═══ DATA SHOWN ═══

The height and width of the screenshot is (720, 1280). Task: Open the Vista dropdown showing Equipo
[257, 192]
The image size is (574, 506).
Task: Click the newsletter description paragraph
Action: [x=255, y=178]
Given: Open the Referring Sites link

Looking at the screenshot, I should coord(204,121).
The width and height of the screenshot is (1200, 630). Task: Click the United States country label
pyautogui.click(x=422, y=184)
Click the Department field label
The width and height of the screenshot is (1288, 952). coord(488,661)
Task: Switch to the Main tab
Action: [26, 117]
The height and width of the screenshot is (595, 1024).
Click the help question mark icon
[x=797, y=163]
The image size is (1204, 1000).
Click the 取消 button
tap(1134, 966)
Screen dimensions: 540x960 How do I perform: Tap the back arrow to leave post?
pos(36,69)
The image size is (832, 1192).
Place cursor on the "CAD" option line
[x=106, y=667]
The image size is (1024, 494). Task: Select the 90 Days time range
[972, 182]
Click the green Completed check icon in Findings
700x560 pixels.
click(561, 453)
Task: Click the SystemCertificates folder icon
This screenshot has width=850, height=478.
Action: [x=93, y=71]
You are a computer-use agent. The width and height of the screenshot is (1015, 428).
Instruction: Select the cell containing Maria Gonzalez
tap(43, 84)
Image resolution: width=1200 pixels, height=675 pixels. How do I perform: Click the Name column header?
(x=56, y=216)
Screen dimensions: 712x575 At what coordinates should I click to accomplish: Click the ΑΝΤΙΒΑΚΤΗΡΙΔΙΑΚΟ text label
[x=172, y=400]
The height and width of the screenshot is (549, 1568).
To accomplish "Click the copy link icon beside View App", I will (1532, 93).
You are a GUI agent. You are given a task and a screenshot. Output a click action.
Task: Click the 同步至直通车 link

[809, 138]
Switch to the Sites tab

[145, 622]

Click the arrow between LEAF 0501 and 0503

═══

**WHAT YOU ARE ASKED TO DO**.
For this exercise, give every entry again exactly as it appears.

**THE COMPLETED TASK**.
The height and width of the screenshot is (720, 1280). Task: Open the Vista dropdown showing Equipo
[257, 192]
The image size is (574, 506).
Task: Click the newsletter description paragraph
Action: [x=255, y=178]
Given: Open the Referring Sites link

Looking at the screenshot, I should coord(204,121).
The width and height of the screenshot is (1200, 630). Task: Click the United States country label
pyautogui.click(x=422, y=184)
Click the Department field label
The width and height of the screenshot is (1288, 952). coord(488,661)
Task: Switch to the Main tab
Action: [26, 117]
The height and width of the screenshot is (595, 1024).
Click the help question mark icon
[x=797, y=163]
The image size is (1204, 1000).
Click the 取消 button
tap(1134, 966)
Screen dimensions: 540x960 How do I perform: Tap the back arrow to leave post?
pos(36,69)
The image size is (832, 1192).
Place cursor on the "CAD" option line
[x=106, y=667]
The image size is (1024, 494). Task: Select the 90 Days time range
[972, 182]
Click the green Completed check icon in Findings
700x560 pixels.
click(561, 453)
Task: Click the SystemCertificates folder icon
This screenshot has width=850, height=478.
Action: [x=93, y=71]
You are a computer-use agent. The width and height of the screenshot is (1015, 428).
Instruction: Select the cell containing Maria Gonzalez
tap(43, 84)
Image resolution: width=1200 pixels, height=675 pixels. How do I perform: Click the Name column header?
(x=56, y=216)
Screen dimensions: 712x575 At what coordinates should I click to accomplish: Click the ΑΝΤΙΒΑΚΤΗΡΙΔΙΑΚΟ text label
[x=172, y=400]
The height and width of the screenshot is (549, 1568).
To accomplish "Click the copy link icon beside View App", I will (1532, 93).
You are a GUI agent. You are given a task and a screenshot. Output a click action.
Task: Click the 同步至直通车 link

[809, 138]
Switch to the Sites tab

[145, 622]

Click the arrow between LEAF 0501 and 0503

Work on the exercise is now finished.